Thursday, 26 April 2012

Ivan’s Childhood.


Ivan as played by Nikolay Burlyaev.

Andrei Tarkovsky is an original and unique artist who can never be accused of making films purely for entertainment. The Soviet directors debut full-length feature film was also my initial experience of this filmmaker, Ivan’s Childhood (1962) was the first film shown by Darren Conner at the RBC Film Club when it moved from Gracefield to the cinema proper. Contrasting a bright world of childhood reminiscences and the cruel, sombre reality of war, it caused a real sensation in World Cinema at the time of its release.  Ingmar Bergman said of the film: "My discovery of Tarkovsky's first film was like a miracle. Suddenly, I found myself standing at the door of a room the keys of which had, until then, never been given to me. It was a room I had always wanted to enter and where he was moving freely and fully at ease.

Russia at war!

It was quite normal in wartime Russia for very young children to help out the war effort, not all children were sent away to the safety of the countryside like young evacuees in the UK, and many of those who survived where honored for their efforts. The film starts with a young boy, Ivan played by Nikolay Burlyaev, dreaming of peacetime and his mother, (Irma Raush, Tarkovsky wife) when the 12 year old awakes from his fantasies we find him in the middle of a war zone, crossing a vast swamp, carrying vital information for the Russian high command. Because of his size he is able to pass freely between enemy lines. The story unfolds highlighting the respect that the soldiers have for the young hero and how he is offered the chance to be sent away to military school but he insists on continuing his clandestine operations.
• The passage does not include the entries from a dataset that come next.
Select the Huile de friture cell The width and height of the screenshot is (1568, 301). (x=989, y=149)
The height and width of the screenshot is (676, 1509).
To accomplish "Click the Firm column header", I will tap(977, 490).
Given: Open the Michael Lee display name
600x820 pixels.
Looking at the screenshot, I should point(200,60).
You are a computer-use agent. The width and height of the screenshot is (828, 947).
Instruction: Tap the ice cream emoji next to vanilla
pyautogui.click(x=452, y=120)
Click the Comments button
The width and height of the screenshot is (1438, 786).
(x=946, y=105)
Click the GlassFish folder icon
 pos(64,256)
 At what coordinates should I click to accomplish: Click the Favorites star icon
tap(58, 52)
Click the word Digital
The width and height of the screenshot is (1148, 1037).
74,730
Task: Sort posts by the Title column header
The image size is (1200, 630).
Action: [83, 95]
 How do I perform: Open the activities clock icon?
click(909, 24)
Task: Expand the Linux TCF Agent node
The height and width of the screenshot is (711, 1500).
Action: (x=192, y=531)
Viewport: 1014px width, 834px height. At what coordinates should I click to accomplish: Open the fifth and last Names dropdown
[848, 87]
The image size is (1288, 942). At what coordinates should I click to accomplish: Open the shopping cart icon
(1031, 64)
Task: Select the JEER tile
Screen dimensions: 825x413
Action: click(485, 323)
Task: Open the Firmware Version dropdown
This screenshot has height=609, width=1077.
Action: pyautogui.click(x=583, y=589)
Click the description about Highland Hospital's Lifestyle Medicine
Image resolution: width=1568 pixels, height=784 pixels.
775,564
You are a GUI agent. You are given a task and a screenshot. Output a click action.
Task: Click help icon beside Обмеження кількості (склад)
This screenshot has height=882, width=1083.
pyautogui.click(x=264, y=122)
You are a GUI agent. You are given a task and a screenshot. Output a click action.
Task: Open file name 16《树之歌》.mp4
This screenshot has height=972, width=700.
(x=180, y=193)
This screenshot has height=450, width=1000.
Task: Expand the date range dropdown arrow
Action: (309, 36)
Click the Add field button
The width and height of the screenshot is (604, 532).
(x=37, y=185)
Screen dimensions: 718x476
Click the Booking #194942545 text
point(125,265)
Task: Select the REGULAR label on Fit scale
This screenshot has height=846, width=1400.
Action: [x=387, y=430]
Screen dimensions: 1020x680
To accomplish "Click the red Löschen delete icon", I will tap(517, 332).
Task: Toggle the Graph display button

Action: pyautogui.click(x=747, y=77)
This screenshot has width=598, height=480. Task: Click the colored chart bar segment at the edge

Ivan is respected and excepted by his colleagues.

Ivan’s Childhood is a good place to start Tarkovsky’s small but important oeuvre, it comprises a more or less standard narrative plus flash backs and dream sequences. Tarkovsky’s was the second attempt to film Vladimir Bogomolov’s 1957 short story, originally it was directed by Eduard Abalov but was aborted because the Russian Arts Council deemed the work ‘unsatisfactory and unusable’. Offered to Tarkovsky in June 1961, with half the budget spent and a revamped script, he readily accepted. With this film he breathed new life into the conventional genre of World War 2 punctuating his young hero’s last days with dreams and dark premonitions, a film that say’s more about the hardships of war than a great many other movies with much larger budgets and technical gimmickry.  An authentic and classic piece of work from this great director.